Every inch of my body is covered with words and expectations
The first poem, Cheers to Capitalism by C.J., explores the madness of capitalism and its affects on Asian women in the workplace. C.J. invites you to think about the violence of work, and our own self-expectations.
Does her heart never leave her throat?
The second poem, Jane Doe by Kiran Shoker, explores colonialism, race and gender oppression, cultural expectations, and family. Kiran focuses on the anxiety held within a women’s body and tensions of experience.
CONTENT WARNING: these poems and interview excerpts include explicit descriptions of mental distress.
Evaluating the Components
This unit presents stigma in multiple forums: the media, expert knowledge, racial and gendered stereotypes, and in how we see ourselves as individuals and in the expectations that are projected onto us. For both of the poets who contributed to this unit, their art is an avenue to naming pain and claiming a complicated identity that connects with both the personal and the collective (family, community, nation).

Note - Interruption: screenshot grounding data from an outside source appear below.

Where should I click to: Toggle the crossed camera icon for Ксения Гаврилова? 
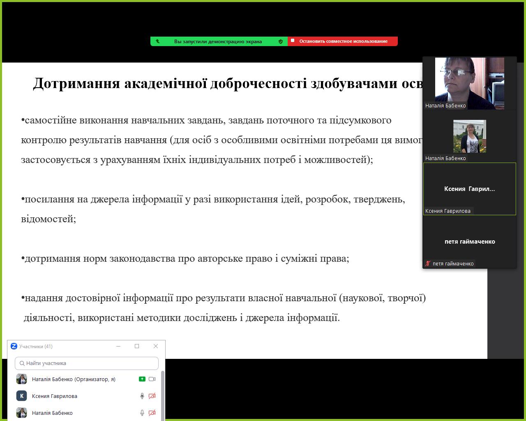pyautogui.click(x=152, y=396)
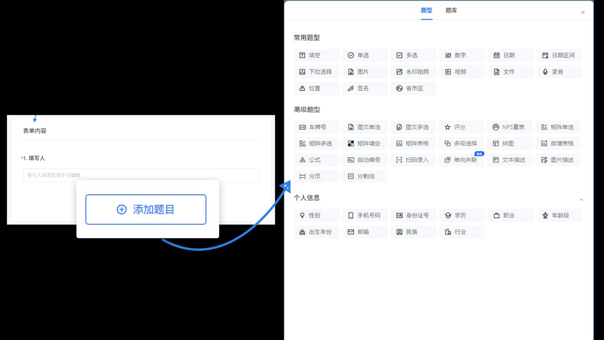
Task: Insert a 分割线 divider
Action: tap(365, 176)
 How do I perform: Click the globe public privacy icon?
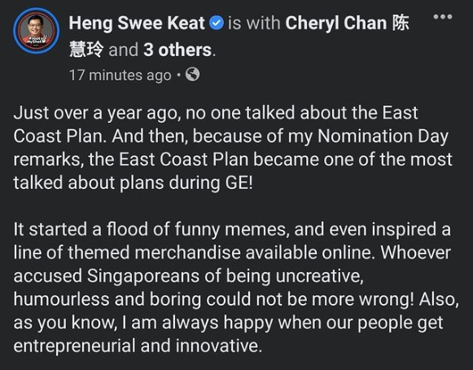[x=192, y=74]
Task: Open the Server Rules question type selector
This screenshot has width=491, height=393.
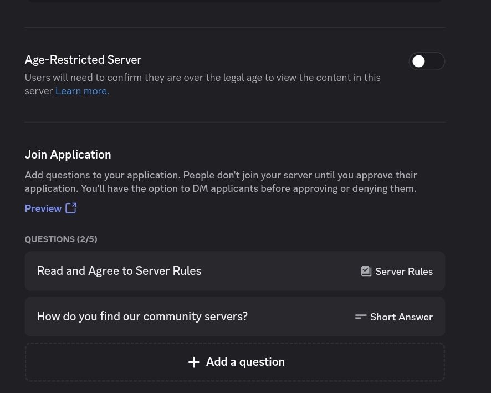Action: tap(397, 271)
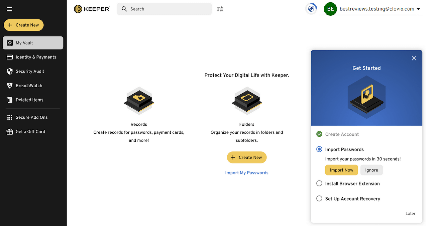Viewport: 428px width, 226px height.
Task: Click the BE account avatar
Action: (x=330, y=9)
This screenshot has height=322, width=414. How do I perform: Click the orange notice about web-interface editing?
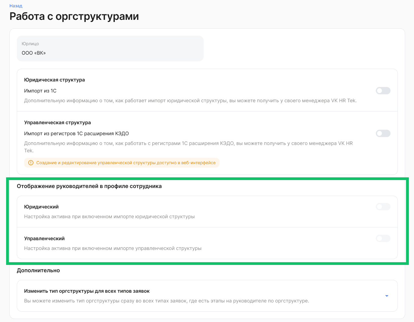[x=122, y=163]
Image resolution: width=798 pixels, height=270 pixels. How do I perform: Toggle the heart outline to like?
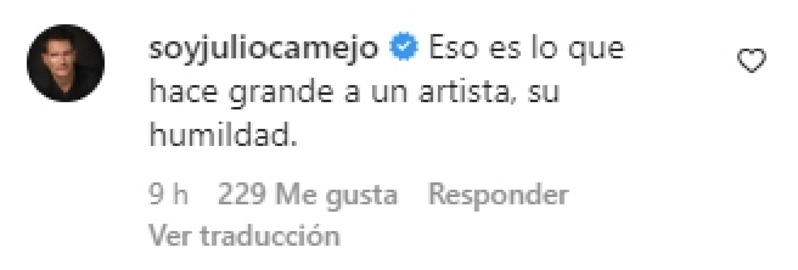click(x=752, y=61)
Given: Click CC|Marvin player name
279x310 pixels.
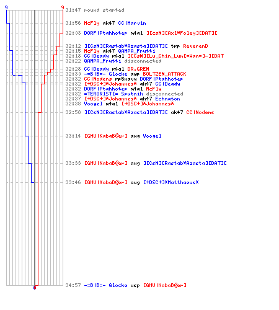Looking at the screenshot, I should coord(132,23).

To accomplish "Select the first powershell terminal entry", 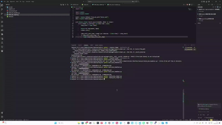I will tap(189, 48).
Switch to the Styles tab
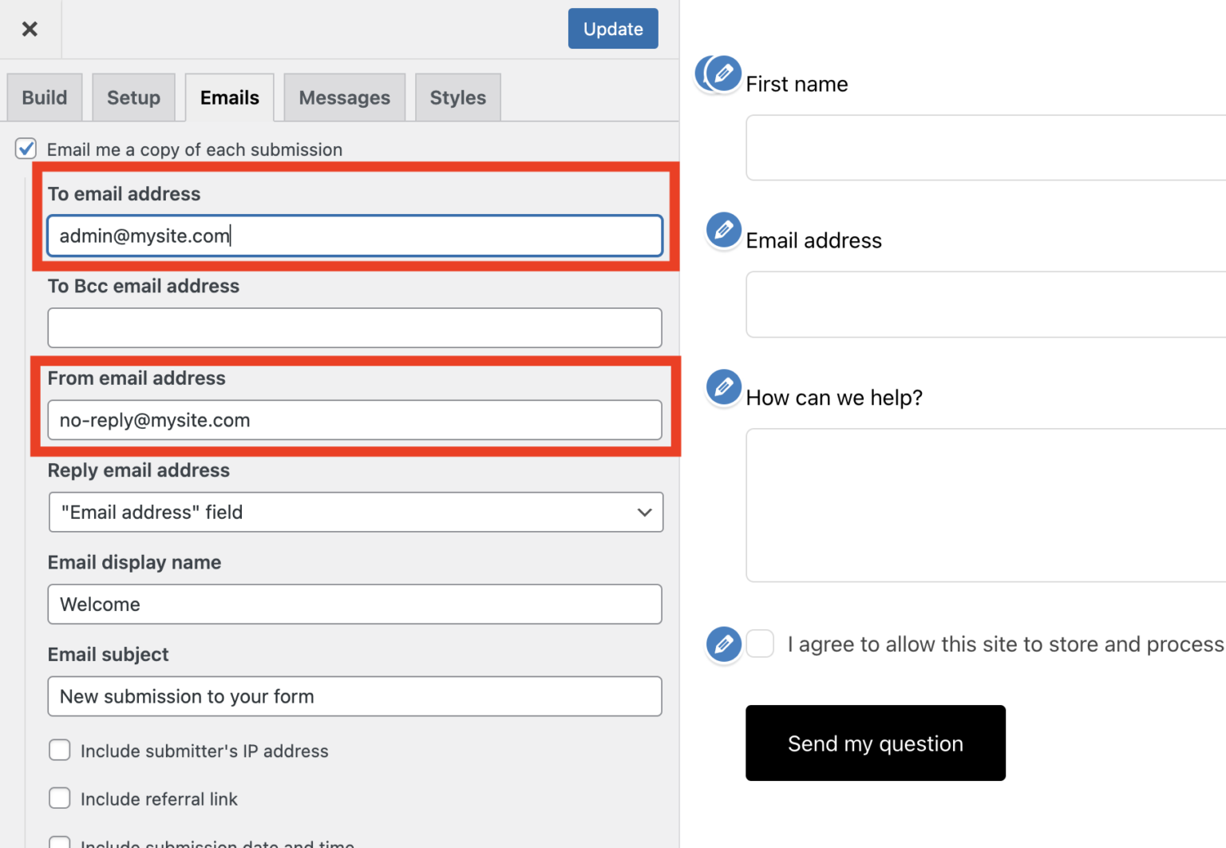 coord(457,97)
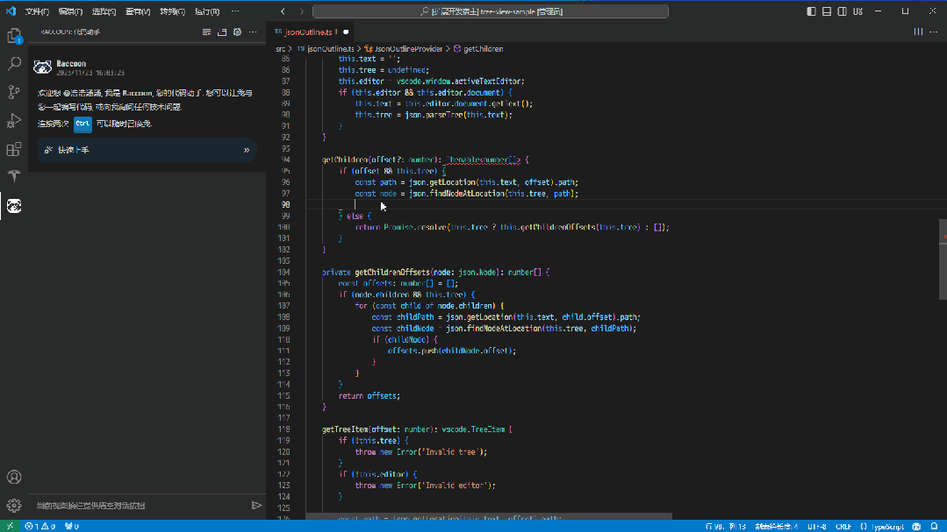Open the Source Control view
947x532 pixels.
(x=14, y=92)
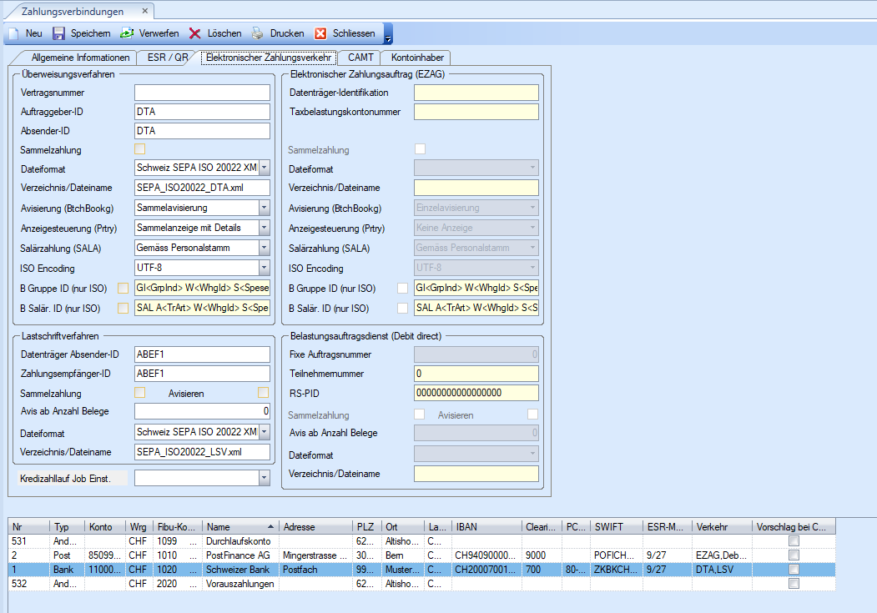Open the toolbar overflow options arrow

click(388, 34)
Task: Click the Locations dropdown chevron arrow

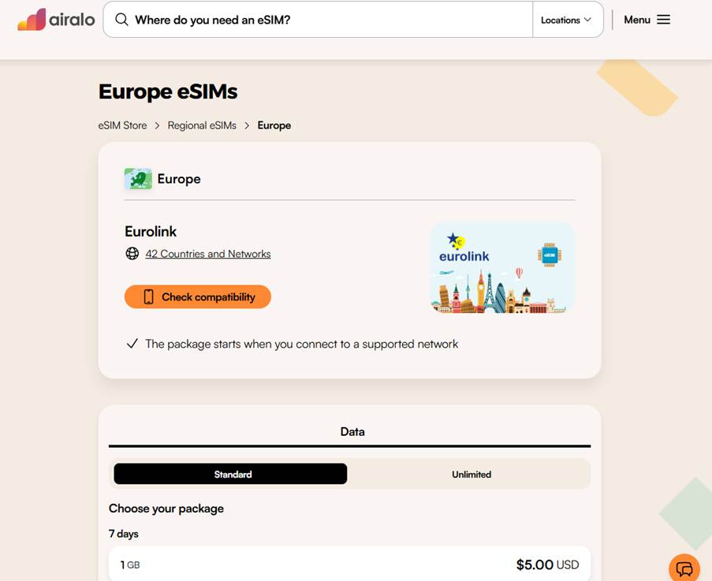Action: [x=587, y=20]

Many oppressions exist across communities and are differently articulated across these communities. Racialized people who face these forms of oppressions contend with negotiating these experiences as members of minoritized communities in Canada, which can also be accompanied by [the] assumptions that their racialized communities are ‘more patriarchal’ and/or ‘more sanist’. This mindset often foregrounds how their experiences are interpreted and, further, how racist perspectives are reproduced.
For this reason, the poetry and interview segments in this unit must be taught with an understanding of how to facilitate discussions that will not perpetuate damaging assumptions about marginalized groups. Facilitators should be equipped to teach from a decolonial, anti-racist and anti-oppressive perspective. To support safe and effective learning, educators new to this material need to study and implement Learning Ensemble’s Anti-Oppression Statement.
Racialized youth with mental health differences deal with a complex web of oppression, experiencing racial and gendered stereotyping and disregard. When racialized youth reach out to the mainstream mental system, they often encounter unhelpful racialized constructions of wellbeing, with cultural connections to family and community pathologized or disregarded and assumptions made regarding family violence, links to crime, or addictions. As such, it is insufficient to address a lack of cultural understanding in the mental health system; the implications of racial oppression within this system and in the wider community must also be addressed. At the same time some racialized youth express the need to create greater opportunities to discuss their experiences of mental distress in their families and racialized communities.
All of this takes place against the pervasive racism that continues to undercut equity in Canadian society. Overt antagonism may be episodic, but everyday racism is enacted in personal relationships and working lives, impacting how racialized youth encounter community, schools, the state, capitalism, and the nation.